Q&A with Zachary Oubre
Proposed Innovation Act would target abuse of patent litigation
Q: Two years ago, Congress signed into law the America Invents Act, which drastically changed the federal patent filing system. Now Congress is setting its sights on patent litigation. How so?
A: The “Innovation Act,” HR 3309, is a bipartisan bill sponsored by U.S. Rep. Bob Goodlatte, R-Va., the chairman of the House Judiciary Committee. Introduced on Oct. 23, the act addresses a variety of issues concerning litigation abuse in patent-related suits, a growing concern for American lawmakers.
Q: Why are American lawmakers concerned with patent litigation?
A: Over the last 15 years, patent infringement litigation has increased dramatically. Five thousand patent-related lawsuits were filed in the United States last year alone, an increase of nearly 30 percent from 2012. Many blame “nonpracticing entities” (NPEs) for the increase. NPEs are companies that attempt to collect licensing fees by enforcing patent rights against other businesses; however, NPEs do not manufacture products or supply services based upon the patents in question. Due to the high cost of litigation defense, many businesses are forced to settle these suits, even if there is a low likelihood that the NPE's claims would be successful. According to Boston University, nonpracticing entities cost defending businesses $29 billion in legal and licensing fees in 2011 alone.
Q: How would the Innovation Act change patent litigation?
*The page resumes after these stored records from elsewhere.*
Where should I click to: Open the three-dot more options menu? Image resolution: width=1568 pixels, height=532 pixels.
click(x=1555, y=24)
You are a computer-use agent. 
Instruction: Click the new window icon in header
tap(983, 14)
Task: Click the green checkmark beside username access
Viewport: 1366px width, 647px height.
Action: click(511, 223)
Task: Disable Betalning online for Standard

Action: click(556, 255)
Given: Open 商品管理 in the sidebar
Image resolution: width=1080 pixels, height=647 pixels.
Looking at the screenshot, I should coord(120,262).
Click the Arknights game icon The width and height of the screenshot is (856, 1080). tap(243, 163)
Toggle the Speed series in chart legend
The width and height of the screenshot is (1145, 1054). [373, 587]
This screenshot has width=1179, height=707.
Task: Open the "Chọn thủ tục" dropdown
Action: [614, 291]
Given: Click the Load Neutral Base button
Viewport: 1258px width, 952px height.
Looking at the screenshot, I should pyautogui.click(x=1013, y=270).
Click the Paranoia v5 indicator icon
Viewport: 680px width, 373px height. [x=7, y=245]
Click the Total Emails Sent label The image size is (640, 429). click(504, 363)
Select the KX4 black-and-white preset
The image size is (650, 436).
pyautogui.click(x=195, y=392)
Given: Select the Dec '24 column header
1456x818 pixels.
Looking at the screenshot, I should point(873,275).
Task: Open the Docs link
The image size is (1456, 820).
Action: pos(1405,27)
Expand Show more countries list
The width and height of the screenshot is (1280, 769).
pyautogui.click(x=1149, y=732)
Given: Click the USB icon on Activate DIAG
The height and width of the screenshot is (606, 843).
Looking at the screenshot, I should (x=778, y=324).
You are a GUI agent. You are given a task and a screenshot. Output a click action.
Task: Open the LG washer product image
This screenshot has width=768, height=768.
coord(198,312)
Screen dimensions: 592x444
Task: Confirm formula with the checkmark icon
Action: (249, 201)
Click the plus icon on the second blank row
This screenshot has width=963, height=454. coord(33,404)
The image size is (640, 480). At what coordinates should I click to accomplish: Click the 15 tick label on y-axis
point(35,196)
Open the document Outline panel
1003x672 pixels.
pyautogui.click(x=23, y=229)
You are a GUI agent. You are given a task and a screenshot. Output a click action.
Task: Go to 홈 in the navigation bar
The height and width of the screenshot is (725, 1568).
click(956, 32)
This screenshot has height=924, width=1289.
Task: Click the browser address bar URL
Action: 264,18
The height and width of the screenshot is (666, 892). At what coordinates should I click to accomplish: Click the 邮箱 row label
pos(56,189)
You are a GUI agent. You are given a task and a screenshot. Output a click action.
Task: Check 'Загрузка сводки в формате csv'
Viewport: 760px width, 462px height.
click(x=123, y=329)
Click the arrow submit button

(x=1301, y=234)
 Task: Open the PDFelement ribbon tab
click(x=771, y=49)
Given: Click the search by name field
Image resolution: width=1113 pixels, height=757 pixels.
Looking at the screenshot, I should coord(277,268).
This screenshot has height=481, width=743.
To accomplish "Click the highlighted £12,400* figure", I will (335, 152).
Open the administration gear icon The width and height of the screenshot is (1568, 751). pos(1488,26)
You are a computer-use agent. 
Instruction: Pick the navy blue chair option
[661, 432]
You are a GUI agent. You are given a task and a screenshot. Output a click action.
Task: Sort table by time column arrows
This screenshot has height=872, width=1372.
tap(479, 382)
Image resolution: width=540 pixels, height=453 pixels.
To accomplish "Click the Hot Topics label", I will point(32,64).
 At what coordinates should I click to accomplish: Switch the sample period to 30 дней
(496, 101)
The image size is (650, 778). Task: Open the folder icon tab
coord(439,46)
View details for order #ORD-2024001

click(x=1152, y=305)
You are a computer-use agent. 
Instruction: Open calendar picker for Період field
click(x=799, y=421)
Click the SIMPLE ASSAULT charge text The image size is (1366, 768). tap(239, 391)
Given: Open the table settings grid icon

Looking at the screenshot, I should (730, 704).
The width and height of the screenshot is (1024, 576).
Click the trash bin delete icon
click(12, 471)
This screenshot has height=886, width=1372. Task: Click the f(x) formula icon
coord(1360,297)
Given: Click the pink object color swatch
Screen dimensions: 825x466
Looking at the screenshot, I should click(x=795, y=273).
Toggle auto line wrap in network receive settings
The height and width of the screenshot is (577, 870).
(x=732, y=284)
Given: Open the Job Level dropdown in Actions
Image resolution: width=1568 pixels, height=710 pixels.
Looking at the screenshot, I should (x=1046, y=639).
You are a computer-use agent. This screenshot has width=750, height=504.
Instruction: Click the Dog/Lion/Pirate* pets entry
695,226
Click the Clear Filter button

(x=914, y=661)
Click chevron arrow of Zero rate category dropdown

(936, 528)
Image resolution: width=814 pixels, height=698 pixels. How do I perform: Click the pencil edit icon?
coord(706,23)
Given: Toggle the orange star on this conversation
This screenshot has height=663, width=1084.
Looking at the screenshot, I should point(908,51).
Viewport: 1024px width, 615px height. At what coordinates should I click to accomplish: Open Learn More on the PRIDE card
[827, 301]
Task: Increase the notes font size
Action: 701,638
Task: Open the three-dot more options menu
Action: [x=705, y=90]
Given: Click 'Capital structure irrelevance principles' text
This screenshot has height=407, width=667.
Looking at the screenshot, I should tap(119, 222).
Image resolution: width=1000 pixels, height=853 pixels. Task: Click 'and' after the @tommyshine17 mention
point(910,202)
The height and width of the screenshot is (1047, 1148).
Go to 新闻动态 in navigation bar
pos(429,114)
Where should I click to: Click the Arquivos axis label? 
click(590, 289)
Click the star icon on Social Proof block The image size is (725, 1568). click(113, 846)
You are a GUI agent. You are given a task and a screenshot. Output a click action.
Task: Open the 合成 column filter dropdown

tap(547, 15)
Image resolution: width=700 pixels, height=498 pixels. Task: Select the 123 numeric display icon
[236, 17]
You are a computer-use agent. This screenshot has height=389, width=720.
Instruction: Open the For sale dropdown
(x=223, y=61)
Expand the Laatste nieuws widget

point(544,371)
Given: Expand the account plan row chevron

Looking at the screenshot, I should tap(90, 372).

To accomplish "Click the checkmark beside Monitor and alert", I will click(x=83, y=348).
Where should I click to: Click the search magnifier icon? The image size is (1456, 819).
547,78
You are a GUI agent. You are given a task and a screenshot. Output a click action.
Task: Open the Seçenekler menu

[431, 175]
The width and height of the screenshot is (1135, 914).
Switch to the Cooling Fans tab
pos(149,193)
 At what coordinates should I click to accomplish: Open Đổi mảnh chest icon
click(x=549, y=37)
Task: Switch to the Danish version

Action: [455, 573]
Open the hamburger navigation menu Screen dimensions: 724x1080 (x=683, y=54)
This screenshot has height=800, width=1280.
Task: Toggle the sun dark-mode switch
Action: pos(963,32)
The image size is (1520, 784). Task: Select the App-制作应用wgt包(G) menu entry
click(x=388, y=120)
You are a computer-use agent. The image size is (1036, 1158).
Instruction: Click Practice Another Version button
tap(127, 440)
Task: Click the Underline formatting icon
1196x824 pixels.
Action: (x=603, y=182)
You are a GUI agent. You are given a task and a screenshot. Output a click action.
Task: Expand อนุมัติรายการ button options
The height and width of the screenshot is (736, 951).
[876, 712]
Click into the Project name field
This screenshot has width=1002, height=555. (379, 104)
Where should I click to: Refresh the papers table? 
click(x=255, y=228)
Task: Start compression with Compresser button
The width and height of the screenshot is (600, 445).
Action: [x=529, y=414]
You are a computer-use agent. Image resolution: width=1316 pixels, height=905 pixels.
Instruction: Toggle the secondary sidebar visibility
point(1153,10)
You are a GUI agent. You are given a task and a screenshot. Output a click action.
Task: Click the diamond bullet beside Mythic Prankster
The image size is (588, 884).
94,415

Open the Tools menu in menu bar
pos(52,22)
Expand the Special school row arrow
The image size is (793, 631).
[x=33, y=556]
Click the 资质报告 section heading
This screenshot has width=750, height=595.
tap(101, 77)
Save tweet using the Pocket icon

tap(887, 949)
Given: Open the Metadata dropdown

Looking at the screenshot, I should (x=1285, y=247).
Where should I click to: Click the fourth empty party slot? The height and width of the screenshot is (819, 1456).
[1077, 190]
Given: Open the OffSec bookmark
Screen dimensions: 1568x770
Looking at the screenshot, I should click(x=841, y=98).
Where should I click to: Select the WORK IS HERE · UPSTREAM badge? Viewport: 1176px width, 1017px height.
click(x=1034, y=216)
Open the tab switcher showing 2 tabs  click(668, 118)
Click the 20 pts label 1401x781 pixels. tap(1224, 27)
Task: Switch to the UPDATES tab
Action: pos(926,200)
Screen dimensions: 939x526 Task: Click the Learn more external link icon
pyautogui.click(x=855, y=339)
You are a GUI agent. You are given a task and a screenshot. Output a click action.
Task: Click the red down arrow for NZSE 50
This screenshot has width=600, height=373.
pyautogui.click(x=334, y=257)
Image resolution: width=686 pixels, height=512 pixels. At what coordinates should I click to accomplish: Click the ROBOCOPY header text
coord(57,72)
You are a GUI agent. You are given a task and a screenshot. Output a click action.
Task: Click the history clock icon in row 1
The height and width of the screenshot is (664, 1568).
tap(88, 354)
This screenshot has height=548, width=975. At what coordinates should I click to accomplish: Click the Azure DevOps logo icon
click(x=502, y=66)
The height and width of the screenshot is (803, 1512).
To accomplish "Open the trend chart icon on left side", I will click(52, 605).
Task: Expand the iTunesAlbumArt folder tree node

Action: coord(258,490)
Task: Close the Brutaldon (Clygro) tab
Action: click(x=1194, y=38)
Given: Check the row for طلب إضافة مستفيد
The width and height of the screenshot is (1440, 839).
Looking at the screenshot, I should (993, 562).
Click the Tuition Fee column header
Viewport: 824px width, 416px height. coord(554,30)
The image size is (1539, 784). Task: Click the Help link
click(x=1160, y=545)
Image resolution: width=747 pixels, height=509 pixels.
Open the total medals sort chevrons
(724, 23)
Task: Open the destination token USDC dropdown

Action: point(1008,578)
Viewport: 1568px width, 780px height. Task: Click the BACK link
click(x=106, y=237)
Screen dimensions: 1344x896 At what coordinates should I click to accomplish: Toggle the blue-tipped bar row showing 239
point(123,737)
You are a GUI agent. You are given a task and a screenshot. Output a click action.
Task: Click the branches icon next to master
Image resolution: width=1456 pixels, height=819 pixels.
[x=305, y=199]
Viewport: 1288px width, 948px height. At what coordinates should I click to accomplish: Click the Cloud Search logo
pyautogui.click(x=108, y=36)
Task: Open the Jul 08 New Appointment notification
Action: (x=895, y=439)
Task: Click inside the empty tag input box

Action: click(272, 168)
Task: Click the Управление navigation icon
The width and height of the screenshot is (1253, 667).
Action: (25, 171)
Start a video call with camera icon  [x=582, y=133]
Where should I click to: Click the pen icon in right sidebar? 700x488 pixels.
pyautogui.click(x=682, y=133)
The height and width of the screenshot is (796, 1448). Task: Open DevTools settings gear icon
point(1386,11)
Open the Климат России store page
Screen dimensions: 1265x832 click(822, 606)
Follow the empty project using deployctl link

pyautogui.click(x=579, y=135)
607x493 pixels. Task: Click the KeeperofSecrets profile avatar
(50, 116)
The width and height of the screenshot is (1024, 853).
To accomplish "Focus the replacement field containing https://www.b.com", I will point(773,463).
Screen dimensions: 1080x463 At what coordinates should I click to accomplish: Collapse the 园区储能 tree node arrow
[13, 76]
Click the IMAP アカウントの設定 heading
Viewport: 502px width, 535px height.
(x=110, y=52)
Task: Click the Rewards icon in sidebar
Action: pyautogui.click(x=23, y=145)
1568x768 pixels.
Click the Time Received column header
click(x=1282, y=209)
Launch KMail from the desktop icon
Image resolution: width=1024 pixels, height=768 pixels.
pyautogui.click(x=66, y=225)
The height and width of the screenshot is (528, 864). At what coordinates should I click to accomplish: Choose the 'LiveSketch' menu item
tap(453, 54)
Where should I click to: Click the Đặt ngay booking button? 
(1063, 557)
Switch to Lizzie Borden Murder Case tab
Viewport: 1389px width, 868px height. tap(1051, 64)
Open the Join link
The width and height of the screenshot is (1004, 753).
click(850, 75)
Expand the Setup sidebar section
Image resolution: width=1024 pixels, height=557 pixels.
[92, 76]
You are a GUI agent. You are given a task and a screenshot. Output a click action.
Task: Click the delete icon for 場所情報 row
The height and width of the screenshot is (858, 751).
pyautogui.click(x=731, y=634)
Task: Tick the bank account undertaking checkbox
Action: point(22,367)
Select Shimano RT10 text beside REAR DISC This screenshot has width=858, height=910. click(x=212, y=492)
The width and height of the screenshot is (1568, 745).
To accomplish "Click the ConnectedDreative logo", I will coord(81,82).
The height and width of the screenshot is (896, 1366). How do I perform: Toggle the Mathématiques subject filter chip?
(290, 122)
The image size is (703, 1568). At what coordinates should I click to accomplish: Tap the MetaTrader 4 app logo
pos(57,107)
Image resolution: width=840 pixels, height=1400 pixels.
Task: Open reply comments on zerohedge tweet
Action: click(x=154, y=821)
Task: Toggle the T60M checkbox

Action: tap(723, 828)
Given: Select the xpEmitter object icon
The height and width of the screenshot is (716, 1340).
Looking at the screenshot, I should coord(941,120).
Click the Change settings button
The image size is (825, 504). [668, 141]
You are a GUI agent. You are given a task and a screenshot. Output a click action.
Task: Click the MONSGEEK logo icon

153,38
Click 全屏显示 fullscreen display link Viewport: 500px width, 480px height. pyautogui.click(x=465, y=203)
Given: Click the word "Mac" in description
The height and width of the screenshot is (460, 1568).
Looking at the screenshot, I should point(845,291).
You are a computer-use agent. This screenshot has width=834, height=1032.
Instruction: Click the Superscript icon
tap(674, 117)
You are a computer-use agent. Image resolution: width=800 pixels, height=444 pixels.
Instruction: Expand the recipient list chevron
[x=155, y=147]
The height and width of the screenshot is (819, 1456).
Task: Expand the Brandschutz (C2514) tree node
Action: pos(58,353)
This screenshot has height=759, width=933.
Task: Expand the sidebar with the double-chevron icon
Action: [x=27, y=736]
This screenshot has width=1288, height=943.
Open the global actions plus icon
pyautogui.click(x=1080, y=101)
A: Under current law, a patent-infringement plaintiff may initiate a suit without specifying the allegedly infringing products or even the patent claim believed to be infringed. This current pleading standard leaves defendants guessing about the basic details of the plaintiff's claims until after expensive discovery. The Innovation Act requires plaintiffs to allege in their complaint “each patent” and “each claim” alleged to have been infringed as well as the products and/or services of the defendant that are alleged to be infringing “with detailed specificity” as to how the defendant's products allegedly infringe. Other changes include limited discovery aimed at reducing the cost of litigation; a requirement that plaintiffs disclose to defendants all entities with a “financial interest” in the lawsuit; and a provision that would allow manufacturers and suppliers to step into and defend litigation against their respective customers while the claims against those customers are put “on-hold” until the litigation between the manufacturer or supplier and the plaintiff have ended.